Saat itu Revan baru datang. Dan semuanya melihat ke arah Revan semua. Reina tersenyum penuh kemenangan padanya, Disa dengan ketidakpercayaan dan mengharapkan Revan menyangkal semuanya. Sedang yang lain menatap Revan dengan keingintahuan saja. Revan tahu medan. Awalnya dia ingin menarik Reina dari arena. Tapi saat Disa bangkit dan menghampirinya, Revan jadi tak bisa bergerak.
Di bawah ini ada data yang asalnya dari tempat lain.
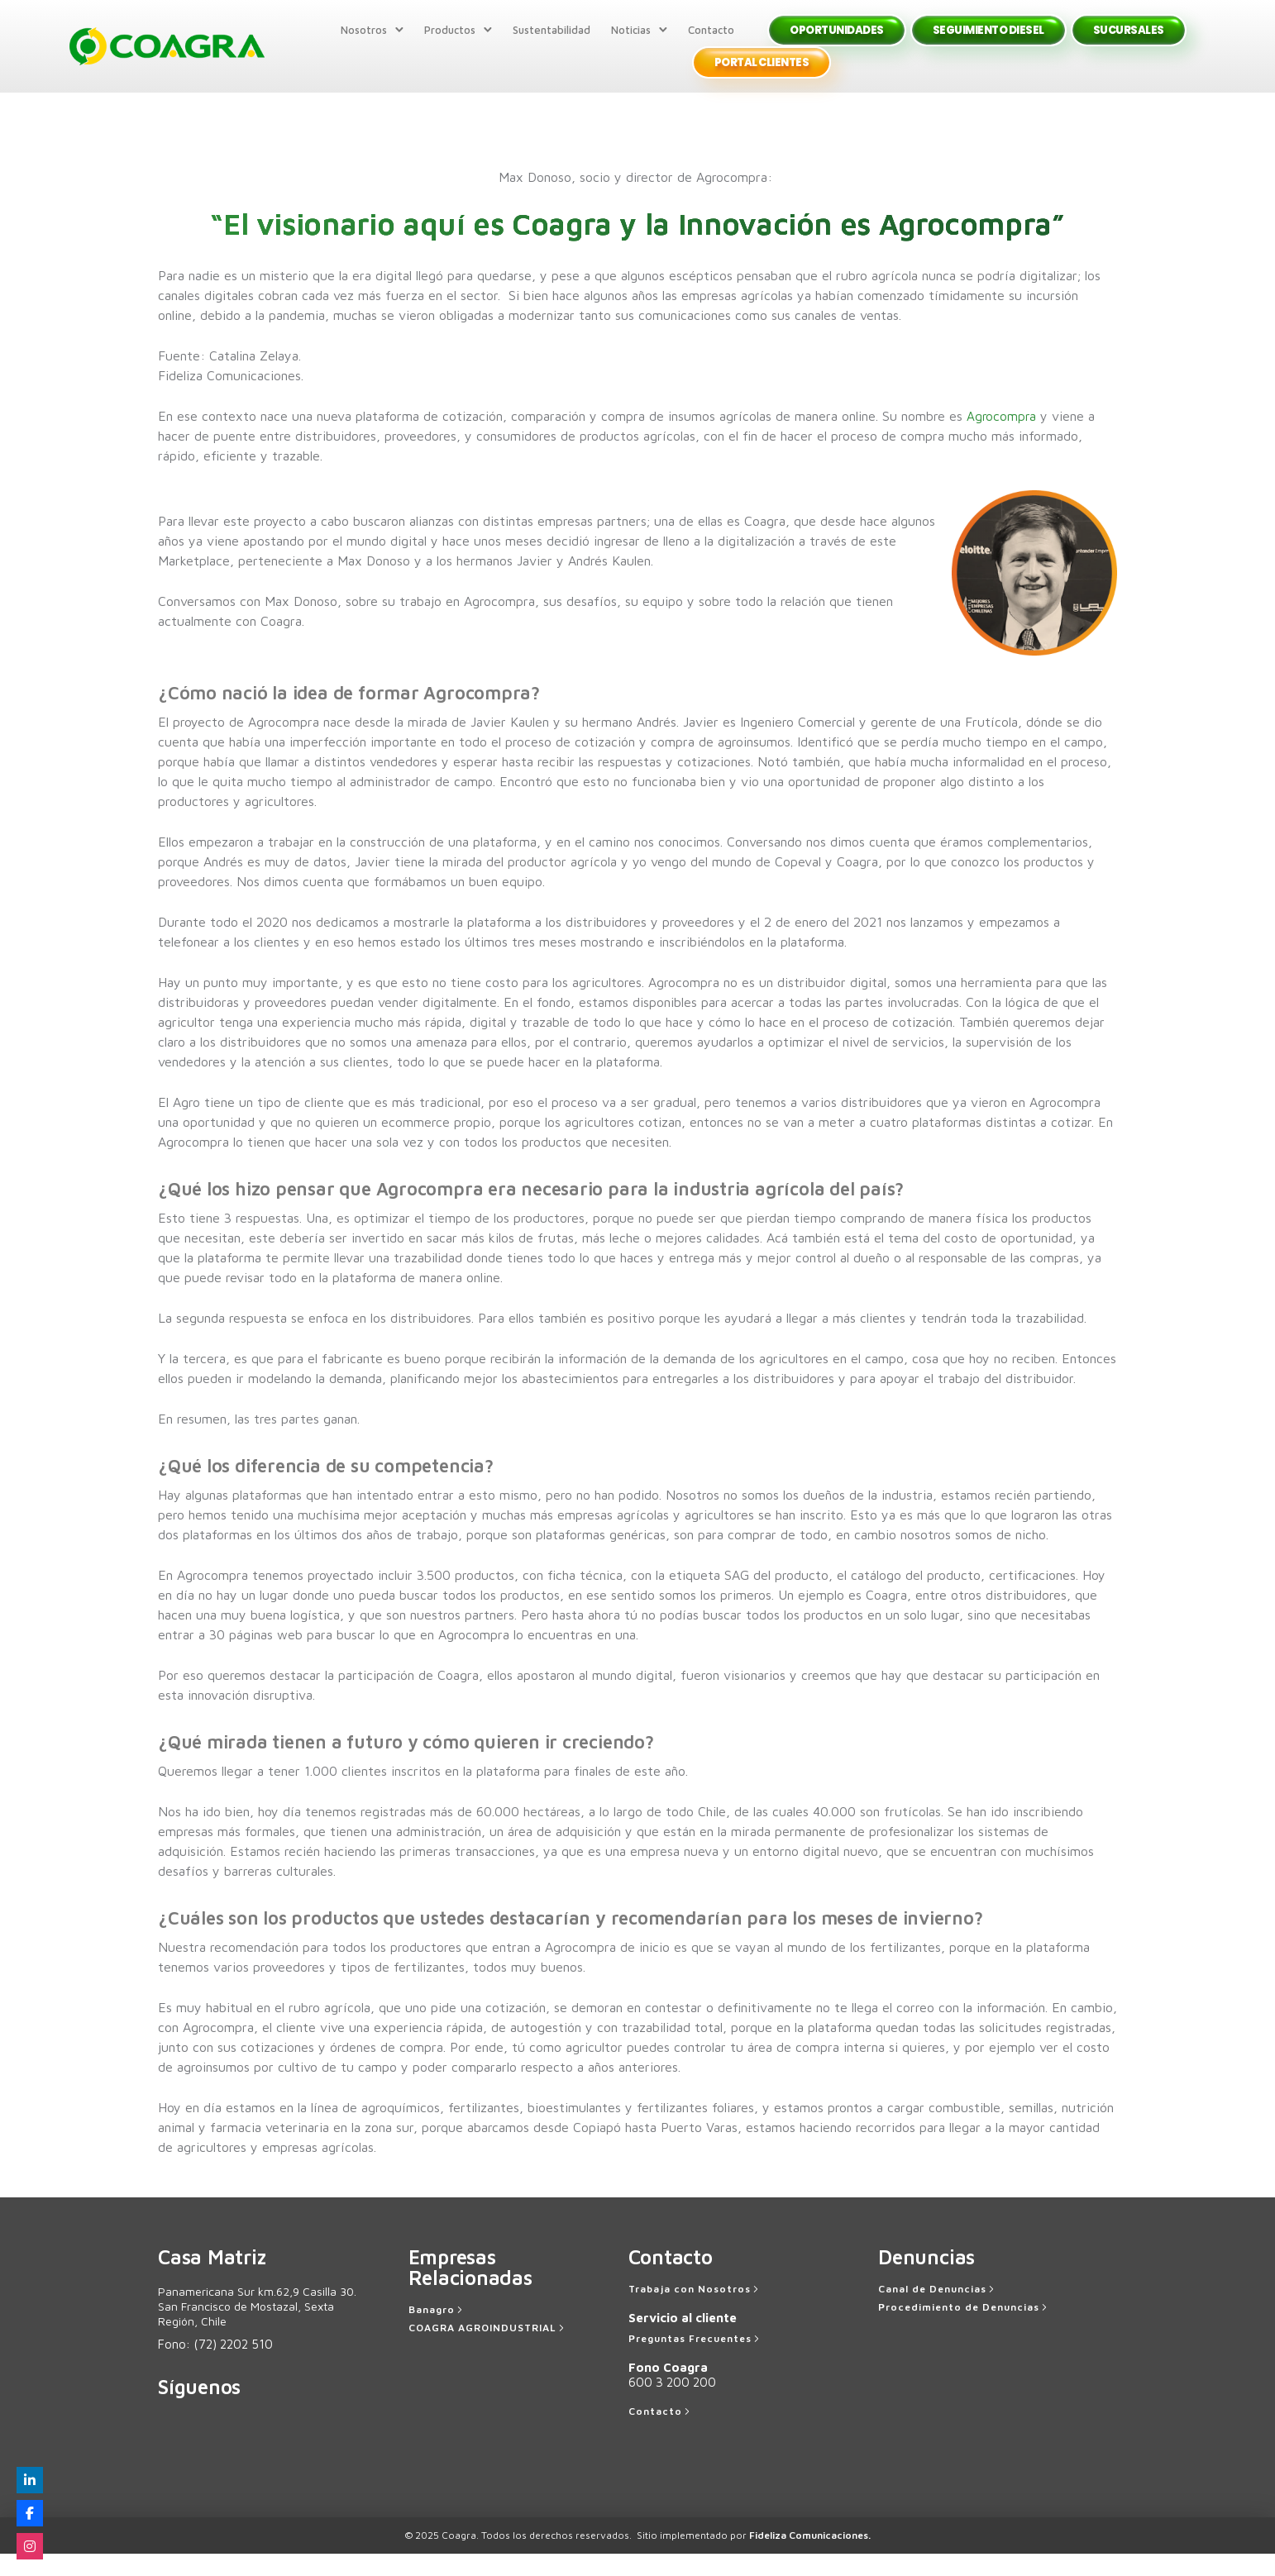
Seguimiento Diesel (983, 41)
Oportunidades (832, 41)
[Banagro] (437, 2332)
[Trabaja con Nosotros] (695, 2311)
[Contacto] (660, 2434)
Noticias (626, 40)
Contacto (706, 40)
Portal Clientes (757, 74)
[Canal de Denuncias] (937, 2311)
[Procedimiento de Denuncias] (964, 2330)
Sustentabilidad (546, 40)
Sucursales (1123, 41)
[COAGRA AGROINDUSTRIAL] (487, 2350)
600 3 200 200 (672, 2404)
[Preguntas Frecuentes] (695, 2361)
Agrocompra (1002, 438)
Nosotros (359, 40)
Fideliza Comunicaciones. (810, 2557)
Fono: (215, 2366)
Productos (444, 40)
“Elo… pacaran sama Reina?” tanya Disa tajam. Serius. Dan penuh kehati-hatian. Revan, cowok yang ditatapnya hanya diam. Tatapan matanya terlihat ragu, namun tubuhnya tetap berdiri tegak di hadapan Disa.
“Suatu saat pasti gue…”
“Lo cuma perlu jawab. Iya atau nggak!?” Disa bertanya dengan suara tertahan.
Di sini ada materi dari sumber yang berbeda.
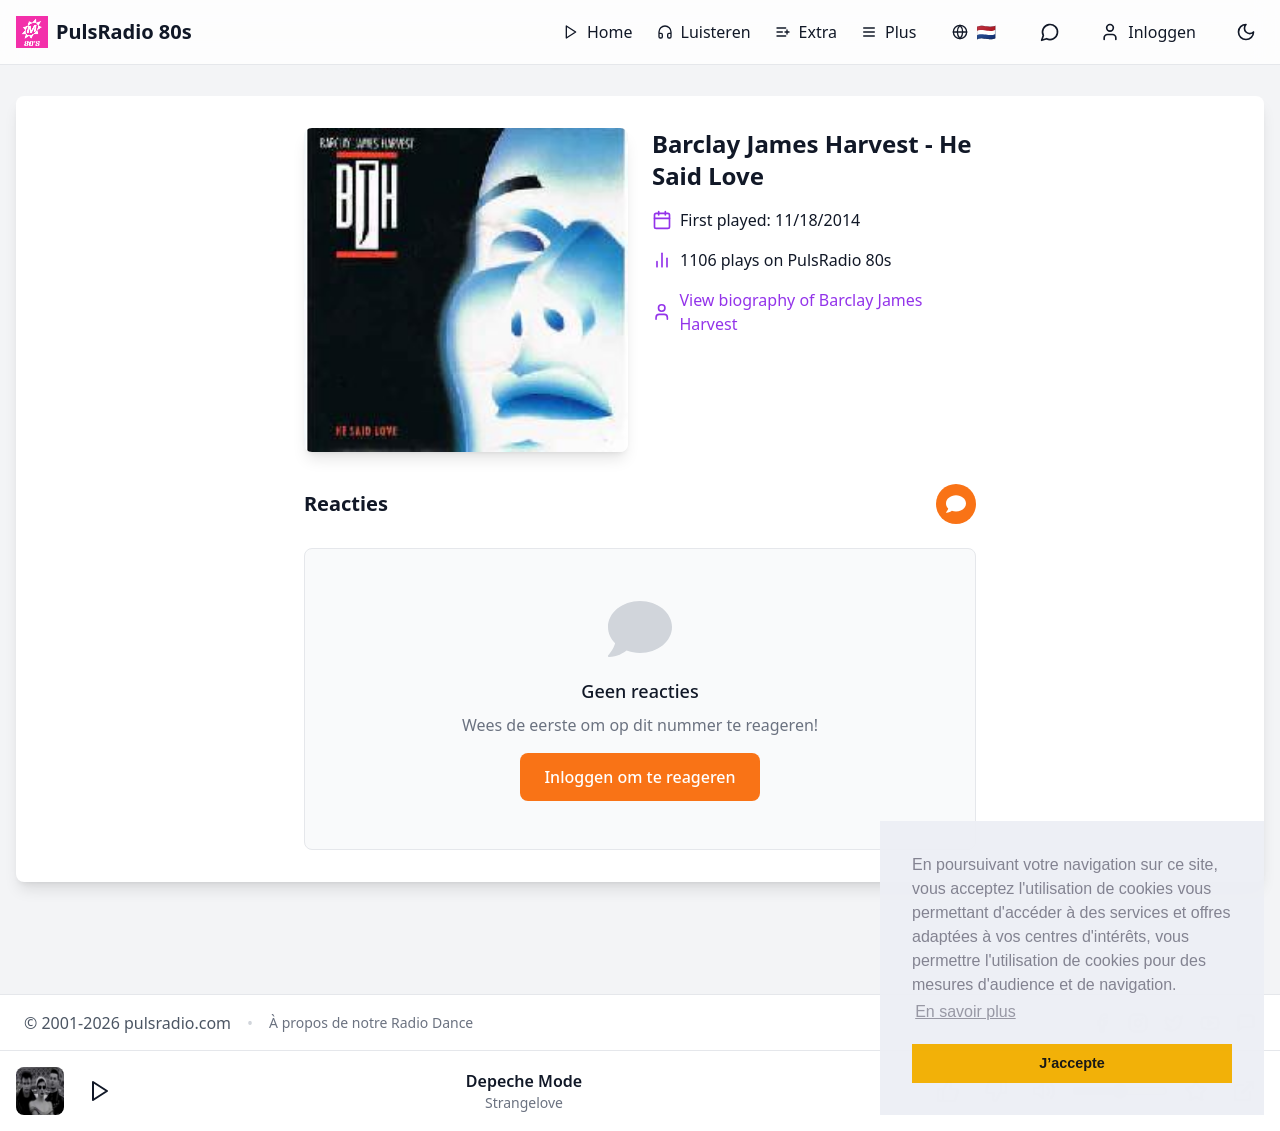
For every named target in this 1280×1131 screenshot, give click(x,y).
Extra (806, 32)
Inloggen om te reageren (639, 777)
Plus (888, 32)
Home (598, 32)
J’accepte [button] (1072, 1063)
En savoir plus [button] (965, 1011)
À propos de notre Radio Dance (371, 1022)
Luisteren (704, 32)
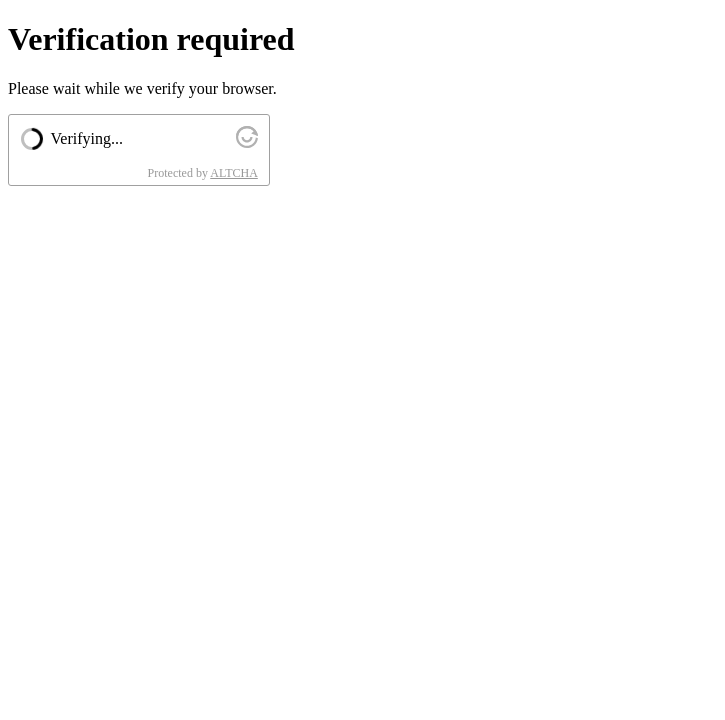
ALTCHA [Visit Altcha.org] (234, 173)
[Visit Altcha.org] (247, 142)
Rahang Revan mengeras. Tatapan yang lurus tepat ke mata Disa. Disa ingin menghindar, tapi dia malah menantang mata itu. Revan membuka mulut.
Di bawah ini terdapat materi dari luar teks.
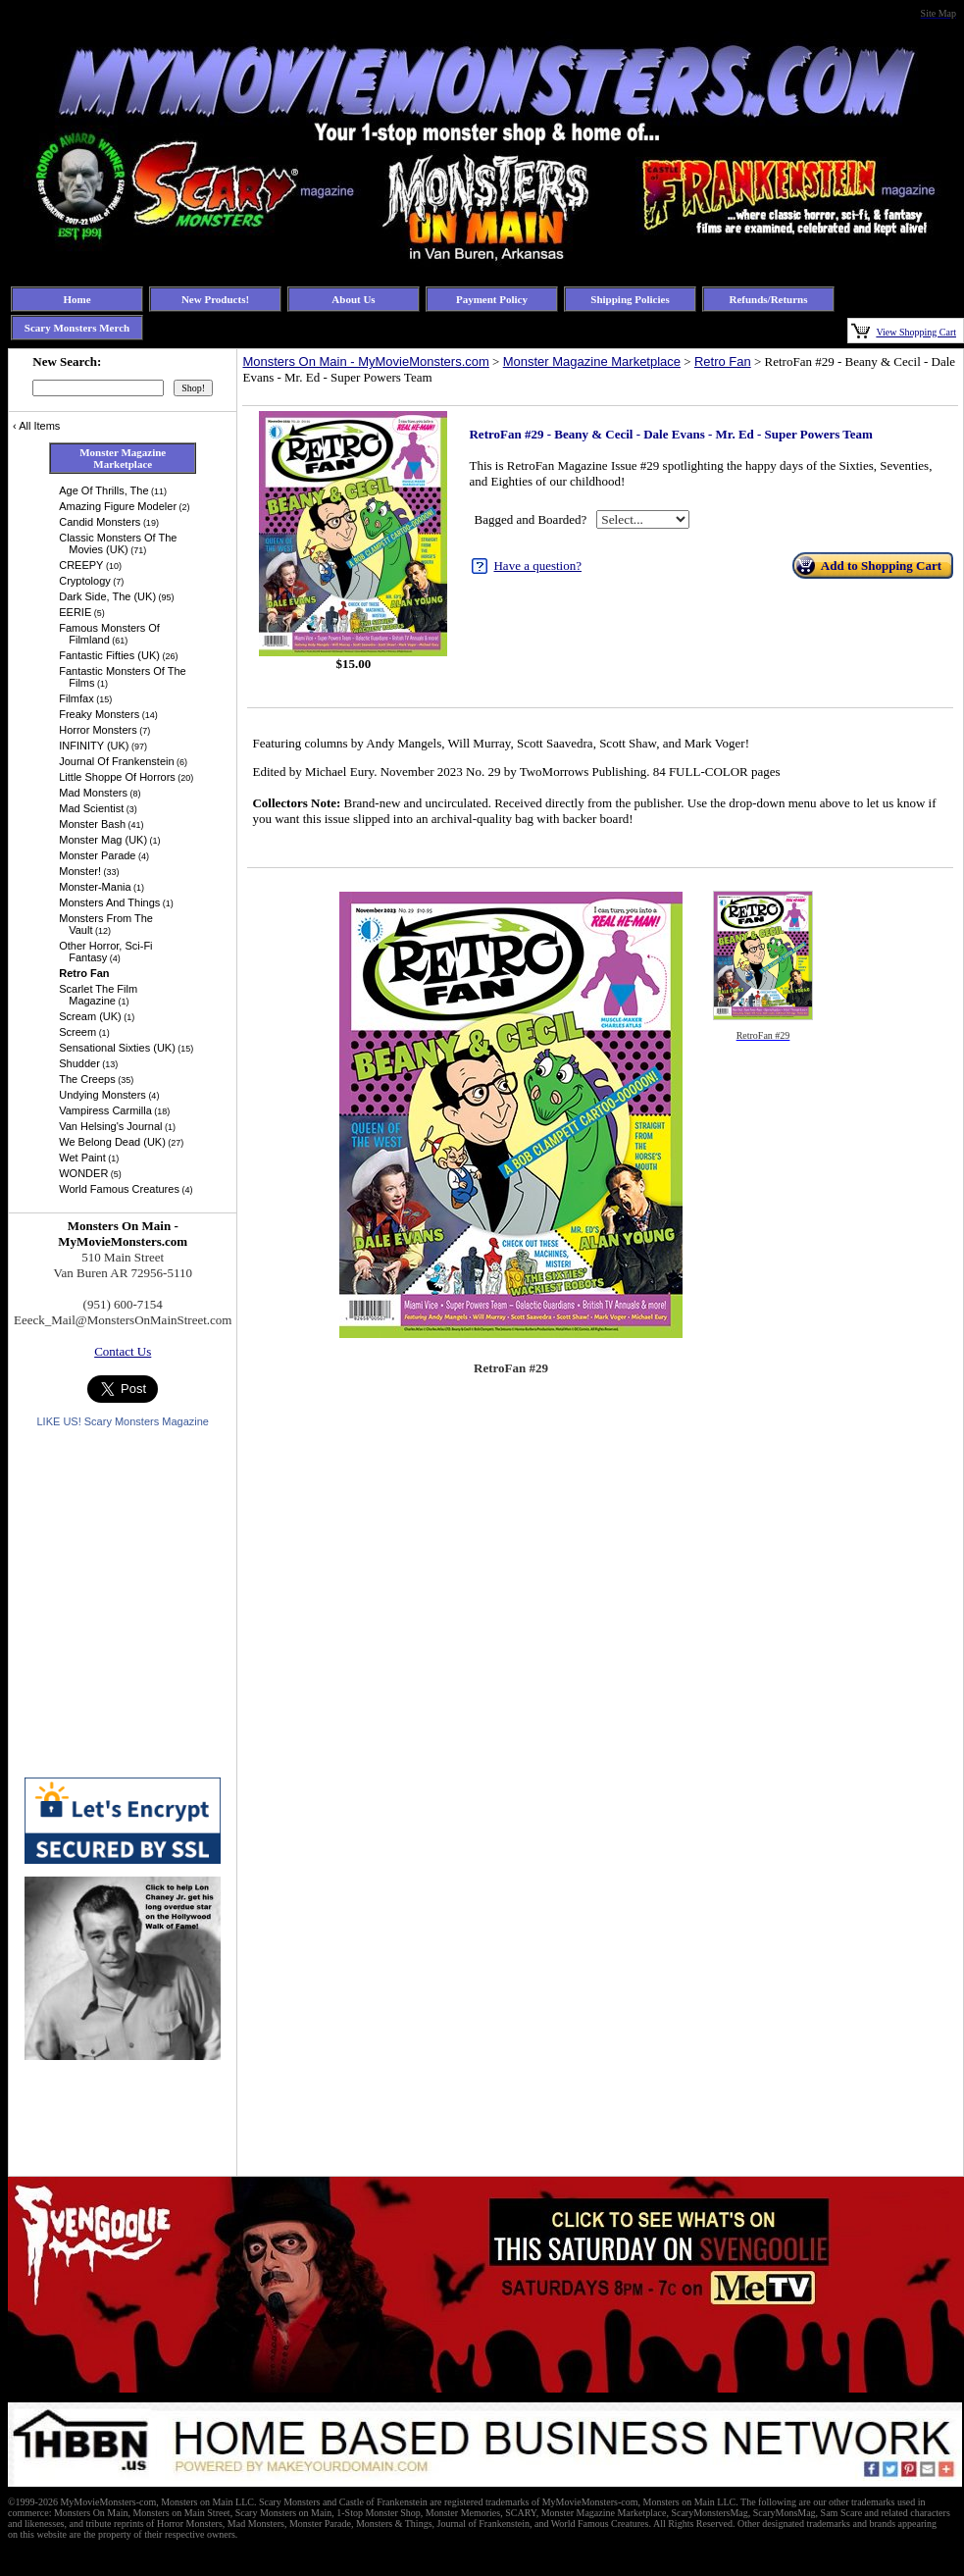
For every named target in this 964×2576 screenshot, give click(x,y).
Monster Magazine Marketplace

“Iya.” ucapnya pelan. Hati Disa mencelos… Patah berkeping-keping. Akhirnya, status itu Revan berikan juga. Sayangnya bukan Disa yang Revan pilih untuk menjadi pacarnya. Tapi orang lain. Dan Reina berlari menghampiri Revan. Bergelayut di lengannya.
“Oke.” Disa mengangguk mengerti. Lalu memilih pergi dari sana. Disa mengeluh. Dia kecewa. Dia kesal pada cowok itu. Bagaimana bisa Revan melakukan ini pada dirinya!
Di lain sisi Disa sadar. Dia sama sekali tidak punya hak untuk marah. Karena Revan… Tidak pernah satu kalipun menjadi miliknya.
---
Revan melepaskan tangannya dari gelayutan Reina. Lalu ikut pergi berlawanan arah dengan arah Disa pergi. Revan tahu Reina mengikutinya. Tapi, masa bodoh! Dia melihat kursi koridor kosong dan tanpa pikir lagi dia duduk di situ. Sikutnya dia tahan di lutut, dan telapak tangannya dia gunakan untuk menyembunyikan kerutan di dahinya. Matanya dia pejamkan. Kesal!
Reina, yang melihat tingkah Revan, cuma bisa diam. Melihat Revan begini, melihat Disa sebegitu marahnya… Dia sendiri meringis. Karena ujung-ujungnya, selalu dia yang merasakan paling sakit. Reina menghela napas. Karena kesakitannya ternyata belum berakhir walaupun Revan sudah dia rebut dengan paksa dari sisi Disa. Dengan keberanian yang tersisa, Reina duduk di samping Revan.
“Gue tau, bagi elo status nggak penting.” ucap Reina. ”Tapi, karena status yang nggak penting inilah yang buat gue bisa yakin Disa bakalan ancur.”
Revan diam saja. Tidak mengatakan apa-apa.